Districts could take money out of the pot aimed at improving teaching and learning and shift it to the one aimed at improving student health and safety, and vice-versa. They could also take money from those two programs and shift it into Title I grants for districts, which help cover the cost of educating disadvantaged kids.

But, importantly, districts would not be allowed to take money out of Title I grants for disadvantaged students and put it in either of the other two programs. And other funding aimed specifically at special populations of students would be protected. Districts would not be allowed to move around money aimed at migrant students; ;neglected or delinquent students; English-language learners; Indian, Native Alaskan, or Hawaiian students; homeless students; rural education; or impact aid.

Under the Burr bill, the Fund for the Improvement of Teaching and Learning would focus on helping districts recruit and train teachers and principals. The money also could be used to boost instruction in reading, math, science, social studies, the arts, and other subjects. And the Safe and Healthy Students program would bolster after-school programs, physical education, counseling, emergency preparedness, and parent engagement.

The Teaching and Learning program would combine other targeted programs including Improving Teacher Quality State grants, the Math and Science partnerships, Foreign Language Assistance, Transition to Teaching, the Teacher Incentive Fund, Teaching American History, School Leadership, Advanced Placement, Ready-to-Learn Television, Excellence in Economic Education, Arts in Education, Cooperative Education Exchange, and Smaller Learning Communities.

The Safe and Healthy Student program would consolidate programs including the 21st Century Community Afterschool Program, Safe and Drug-Free Schools, Alcohol Abuse Reduction, Physical Education, Promise Neighborhoods, and the Fund for the Improvement of Education (which is often used for lawmakers’ pet projects).

All of the money in these new, broad programs would go out by formula—districts wouldn’t have to compete for it.

These kinds of changes are always controversial. Some folks like the idea of more flexibility, particularly in tight budget times. Others worry that particular strategies funded by individual programs (such as afterschool programs) will go by the wayside if districts aren’t directed to spend money on them. And nearly every program in the department has at least one congressional champion.

Burr isn’t the first to come up an idea for streamlining the department. The Obama administration included a plan for consolidation in its blueprint for revising the NCLB law (the current version of the Elementary and Secondary Education Act), which was released back in March 2010. The administration included a similar proposal in its most recent budget request, which sought to combine 38 programs into 11 broader funding streams, many of which would be allocated competitively. (That’s one big difference from the Burr bill, which would use formula, not competitive funds.)

And over the summer, the House Education and the Workforce Committee approved a pair of bills aimed at streamlining the department and providing funding flexibility. One bill would scrap more than 40 education programs, including many of those that Burr would slate for consolidation.
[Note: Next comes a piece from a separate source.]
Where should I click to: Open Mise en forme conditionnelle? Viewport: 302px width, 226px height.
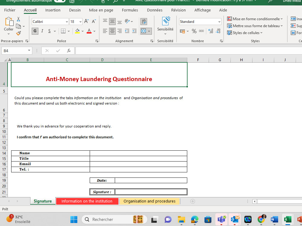click(x=255, y=18)
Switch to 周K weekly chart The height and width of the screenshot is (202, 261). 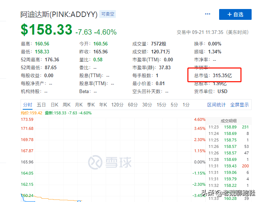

The other would give districts lots more leeway to transfer federal funds from one program to another. For instance, a district could take money aimed at homeless kids and spend it on teacher training, if it felt that was the best way to use it. Advocates for school superintendents like that bill, but civil rights advocates attacked it, saying it could divert money from the kids most at risk.

The Burr bill would appear to side-step that particular issue, since districts couldn’t take money out of programs meant for a particular group of students (such as English-language learners) or out of Title I grants for districts.